Stored items from a collection
....................

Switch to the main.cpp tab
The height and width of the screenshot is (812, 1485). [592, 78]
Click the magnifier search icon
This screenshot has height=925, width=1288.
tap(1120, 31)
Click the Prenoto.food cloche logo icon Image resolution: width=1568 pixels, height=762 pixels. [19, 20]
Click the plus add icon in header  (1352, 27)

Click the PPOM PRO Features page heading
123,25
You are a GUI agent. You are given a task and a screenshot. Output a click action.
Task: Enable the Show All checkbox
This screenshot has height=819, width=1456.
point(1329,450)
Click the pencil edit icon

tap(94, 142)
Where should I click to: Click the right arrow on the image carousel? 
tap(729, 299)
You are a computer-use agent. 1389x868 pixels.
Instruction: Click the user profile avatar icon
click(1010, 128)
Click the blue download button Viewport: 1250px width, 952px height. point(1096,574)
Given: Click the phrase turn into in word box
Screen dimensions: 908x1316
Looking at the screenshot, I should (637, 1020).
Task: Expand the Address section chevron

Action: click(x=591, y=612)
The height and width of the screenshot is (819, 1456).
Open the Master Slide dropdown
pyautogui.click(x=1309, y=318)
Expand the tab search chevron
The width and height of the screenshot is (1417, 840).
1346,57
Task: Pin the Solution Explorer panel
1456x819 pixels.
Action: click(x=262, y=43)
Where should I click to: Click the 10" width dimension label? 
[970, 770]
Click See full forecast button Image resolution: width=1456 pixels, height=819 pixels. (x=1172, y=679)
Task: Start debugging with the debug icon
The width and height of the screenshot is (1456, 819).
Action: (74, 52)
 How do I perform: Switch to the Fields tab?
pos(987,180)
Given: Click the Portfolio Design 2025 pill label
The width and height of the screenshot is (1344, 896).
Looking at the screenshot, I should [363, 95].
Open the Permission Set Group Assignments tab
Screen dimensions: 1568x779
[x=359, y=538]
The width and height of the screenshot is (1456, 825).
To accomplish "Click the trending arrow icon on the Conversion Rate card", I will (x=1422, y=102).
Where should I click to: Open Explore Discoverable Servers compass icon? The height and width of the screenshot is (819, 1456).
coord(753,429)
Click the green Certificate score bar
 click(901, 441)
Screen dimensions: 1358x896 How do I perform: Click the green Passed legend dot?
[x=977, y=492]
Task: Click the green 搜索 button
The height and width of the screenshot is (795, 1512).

....................

Work to complete
A full, exact repeat of the entries above is required.

Your response
Switch to the main.cpp tab
The height and width of the screenshot is (812, 1485). [592, 78]
Click the magnifier search icon
This screenshot has height=925, width=1288.
tap(1120, 31)
Click the Prenoto.food cloche logo icon Image resolution: width=1568 pixels, height=762 pixels. [19, 20]
Click the plus add icon in header  (1352, 27)

Click the PPOM PRO Features page heading
123,25
You are a GUI agent. You are given a task and a screenshot. Output a click action.
Task: Enable the Show All checkbox
This screenshot has height=819, width=1456.
point(1329,450)
Click the pencil edit icon

tap(94, 142)
Where should I click to: Click the right arrow on the image carousel? 
tap(729, 299)
You are a computer-use agent. 1389x868 pixels.
Instruction: Click the user profile avatar icon
click(1010, 128)
Click the blue download button Viewport: 1250px width, 952px height. point(1096,574)
Given: Click the phrase turn into in word box
Screen dimensions: 908x1316
Looking at the screenshot, I should (637, 1020).
Task: Expand the Address section chevron

Action: click(x=591, y=612)
The height and width of the screenshot is (819, 1456).
Open the Master Slide dropdown
pyautogui.click(x=1309, y=318)
Expand the tab search chevron
The width and height of the screenshot is (1417, 840).
1346,57
Task: Pin the Solution Explorer panel
1456x819 pixels.
Action: click(x=262, y=43)
Where should I click to: Click the 10" width dimension label? 
[970, 770]
Click See full forecast button Image resolution: width=1456 pixels, height=819 pixels. (x=1172, y=679)
Task: Start debugging with the debug icon
The width and height of the screenshot is (1456, 819).
Action: (74, 52)
 How do I perform: Switch to the Fields tab?
pos(987,180)
Given: Click the Portfolio Design 2025 pill label
The width and height of the screenshot is (1344, 896).
Looking at the screenshot, I should [363, 95].
Open the Permission Set Group Assignments tab
Screen dimensions: 1568x779
[x=359, y=538]
The width and height of the screenshot is (1456, 825).
To accomplish "Click the trending arrow icon on the Conversion Rate card", I will (x=1422, y=102).
Where should I click to: Open Explore Discoverable Servers compass icon? The height and width of the screenshot is (819, 1456).
coord(753,429)
Click the green Certificate score bar
 click(901, 441)
Screen dimensions: 1358x896 How do I perform: Click the green Passed legend dot?
[x=977, y=492]
Task: Click the green 搜索 button
The height and width of the screenshot is (795, 1512).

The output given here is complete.